RAW DATA -
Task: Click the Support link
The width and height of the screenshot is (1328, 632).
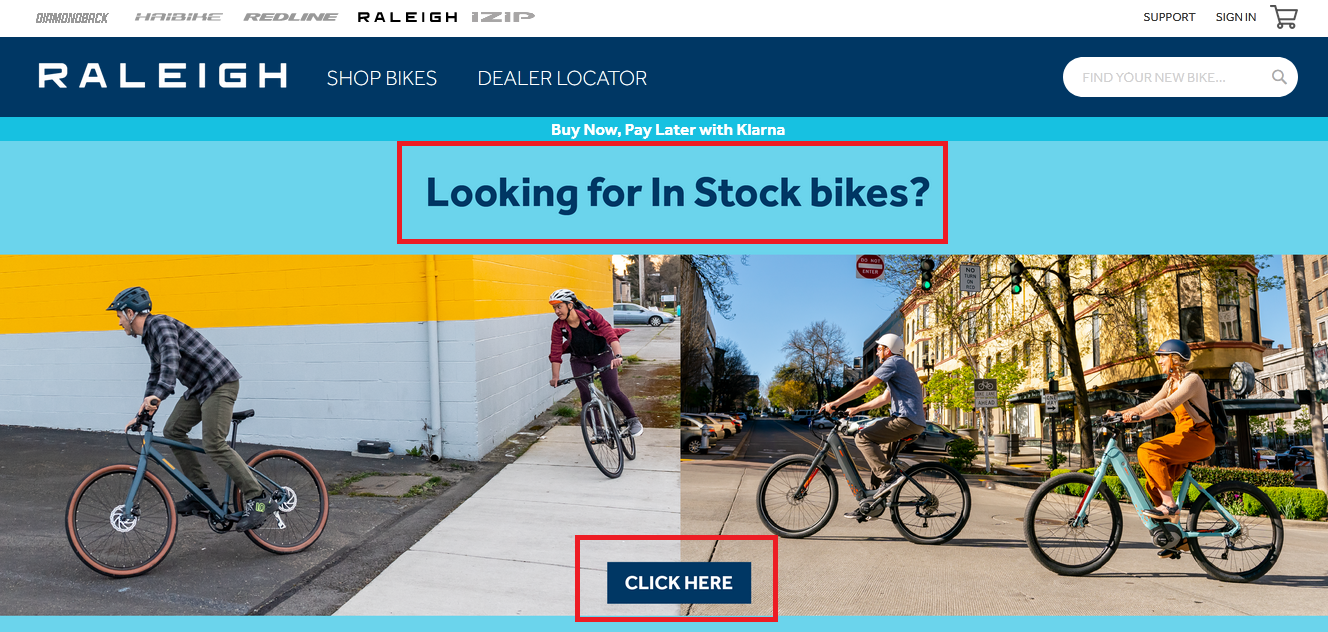Action: tap(1169, 17)
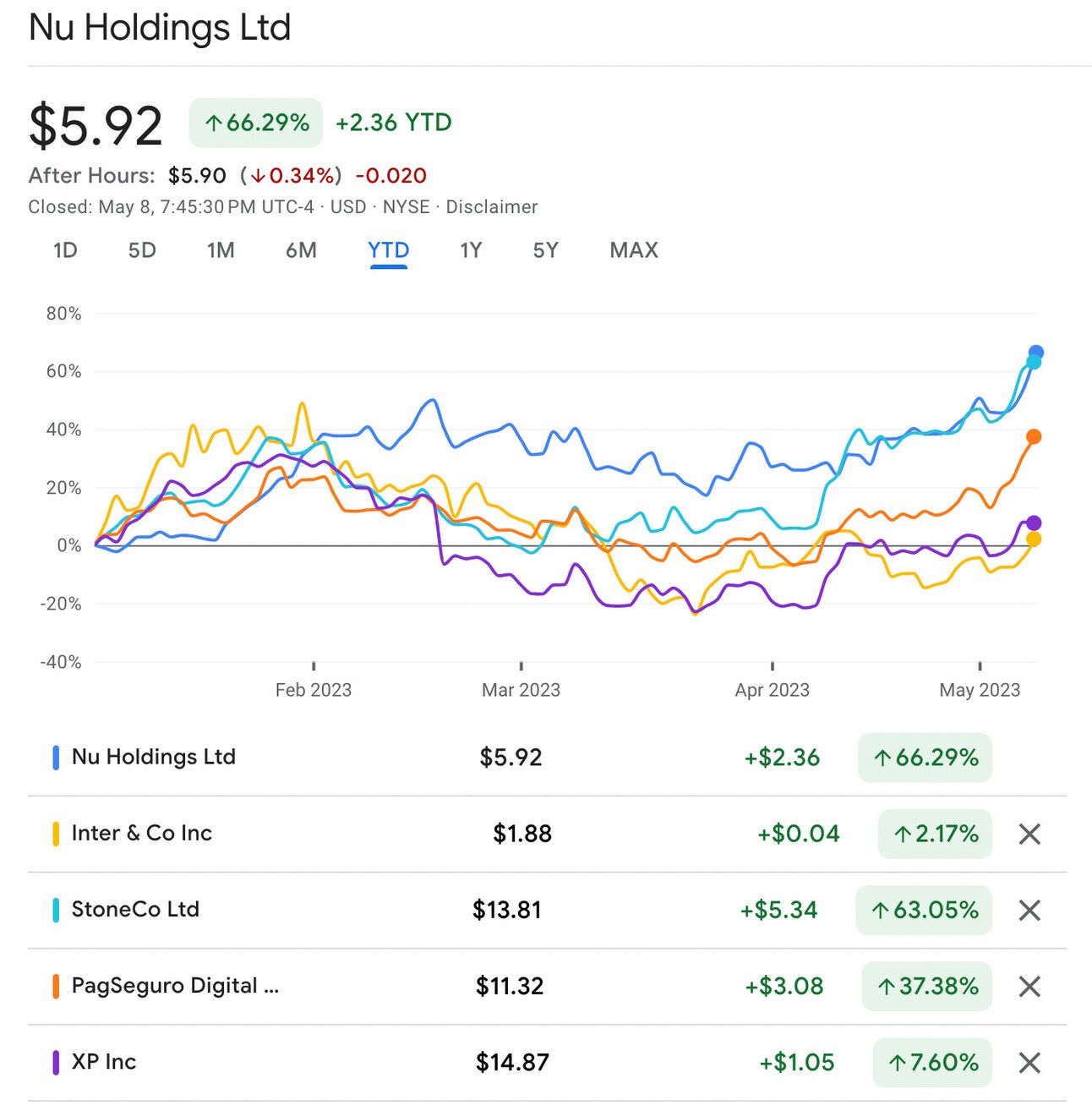The width and height of the screenshot is (1092, 1111).
Task: Select the 1Y time range
Action: (471, 250)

ACTION ITEM - Reproduce exactly the lines above from the one with "The width and height of the screenshot is (1328, 632)." through the last line of the data, keeping both ends and dropping the pictures.

RESPONSE FOR THIS EXERCISE -
The width and height of the screenshot is (1328, 632).
Action: tap(1169, 17)
The width and height of the screenshot is (1092, 1111).
Task: Select the 1Y time range
Action: (471, 250)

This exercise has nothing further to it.